Key cards to play around: enemy weather, Imlerith: Sabbath, Miruna (very rare), White Frost (Eredin only).
Nilfgaard: Alchemy is favourable since they have to play on multiple rows, which in turn means you get to farm fog. They'll always play round 2 if you drypass round 1, and they lack very high tempo plays, which means you can turn the corner pretty easily to go into round 3 up a card. They don't even have good win conditions. The only common way for Alchemy to win is if they have drawn their spy while you haven't. Remember to use only two rows against Alchemy because of Expired Ale. If they play a disloyal unit to occupy the third row, put small units on it if possible (e.g. Vaedamakar) to potentially save some points.

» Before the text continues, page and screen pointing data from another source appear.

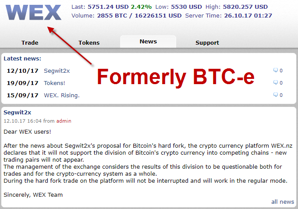298x209 pixels.
Task: Click the last price 5751.24 USD
Action: [x=108, y=7]
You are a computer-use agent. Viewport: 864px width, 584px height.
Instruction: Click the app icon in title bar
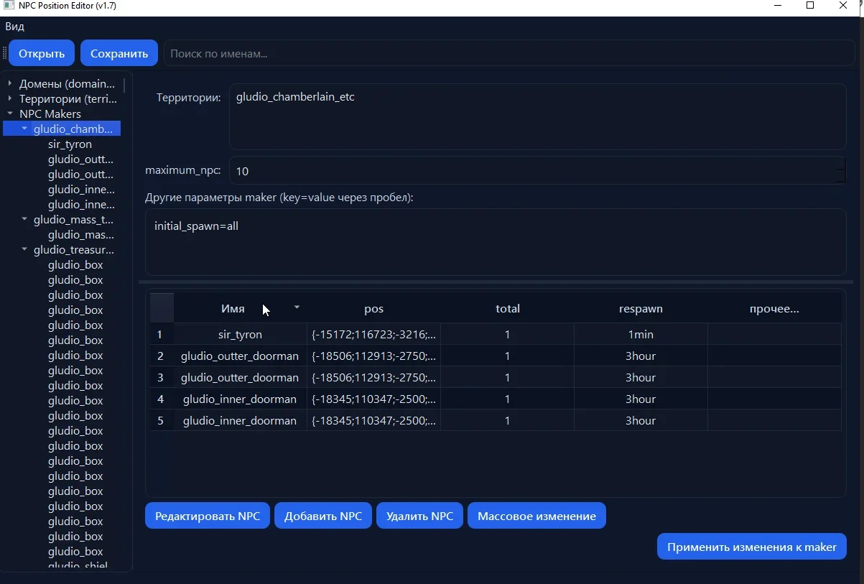(x=9, y=6)
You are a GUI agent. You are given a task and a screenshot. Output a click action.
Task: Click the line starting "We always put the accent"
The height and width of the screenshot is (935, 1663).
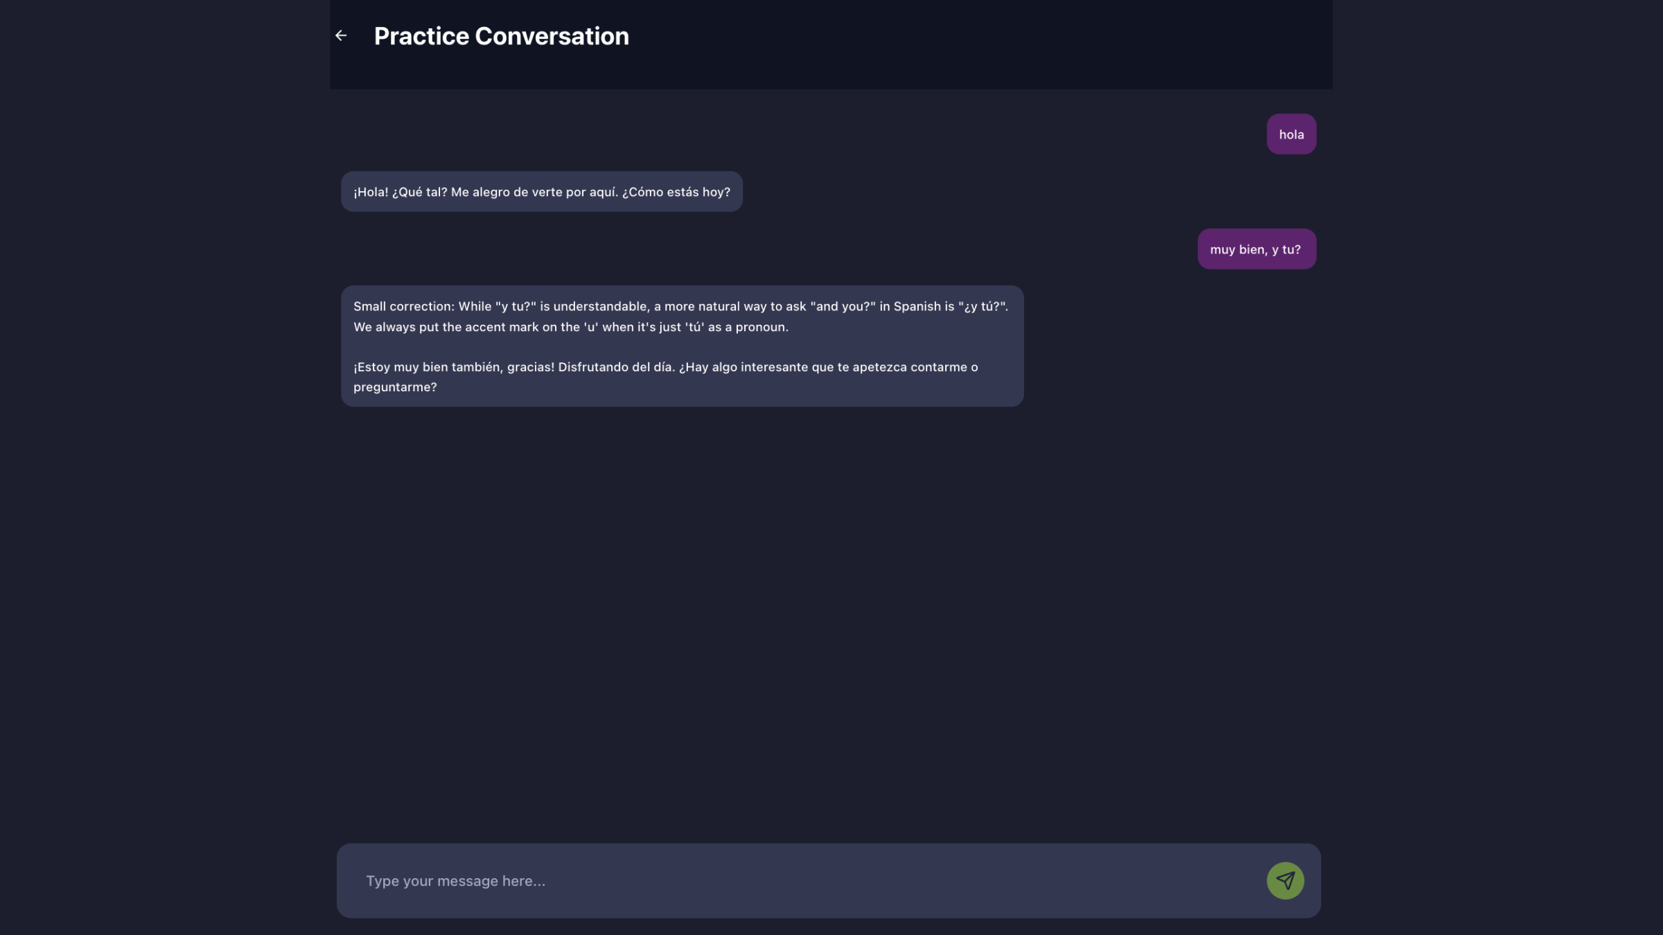570,327

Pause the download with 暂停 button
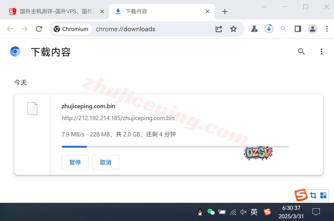tap(75, 162)
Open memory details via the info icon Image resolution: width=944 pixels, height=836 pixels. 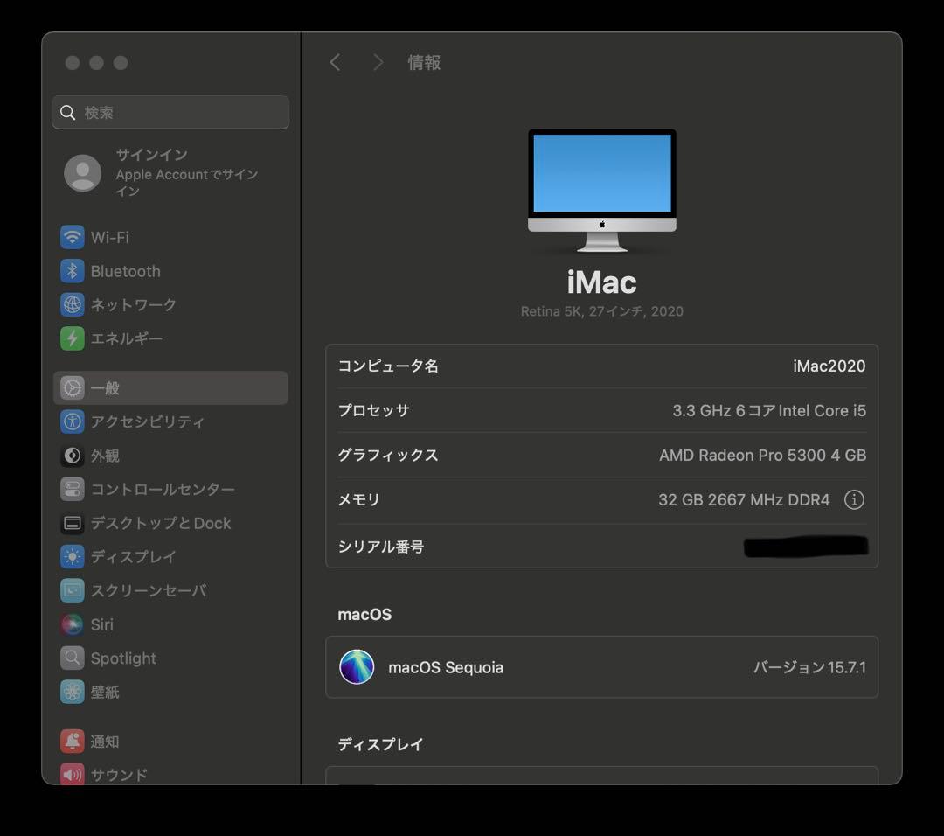point(855,499)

Nilfgaard handbuff is why Miruna is in the deck. Without Miruna, you probably can't win a three-card round 3 even if you're up a card. Don't try to un-Mandrake his handbuff unit; save it to reset a big Spotter instead (or something pulled by Joachim).
Finally reveal is very uncommon and I have not played against it. I imagine the standard gameplan works, but keep in mind their tempo can be extreme, so you might need to use Woodland Spirit / Werewolf earlier than normal. They also run Scorch, Yenn: Enchantress and Villentretenmerth - watch out.
Key cards to play around: Expired Ale, Viper Witcher (don't play non-Werewolf big units vs. alchemy for as long as possible), Black Blood into Nekurat (both counters fog or removes Full Moon), Triss: Telekinesis into Blood Moon, Letho + Regis (very hard to beat sadly), Scorch (reveal only).
Miruna is the most replaceable gold. She's here mainly to improve the NG Handbuff and Greatsword matchups, but she can be weak against other matchups. If you don't like her, Muzzle and Igni are the obvious options. Downside of Muzzle is that you're weak vs. NG Handbuff, and it's not very good against some NR decks as well; downside of Igni is that it's a bad topdeck in round 3 + it can be dead. You can morph into an Imlerith: Sabbath deck as well if you wish: I would use -Miruna -Triss: Telekinesis +Royal Decree +Sabbath, -Ozzrel +Parasite, -Lacerate +Ancient Foglet as a starting point.
Silver slots are all core. If you must cut something I'd probably cut Ozzrel, but you'll be a lot weaker in a short round 3.
For bronzes, you can consider -Ancient Foglet +Alpha Werewolf. He gets more immediate tempo, helps play around Scorch a bit, and doesn't become an enemy engine if Muzzled. The main problem is that unmolested, Ancient Foglet will usually be worth a couple of points more. Your call.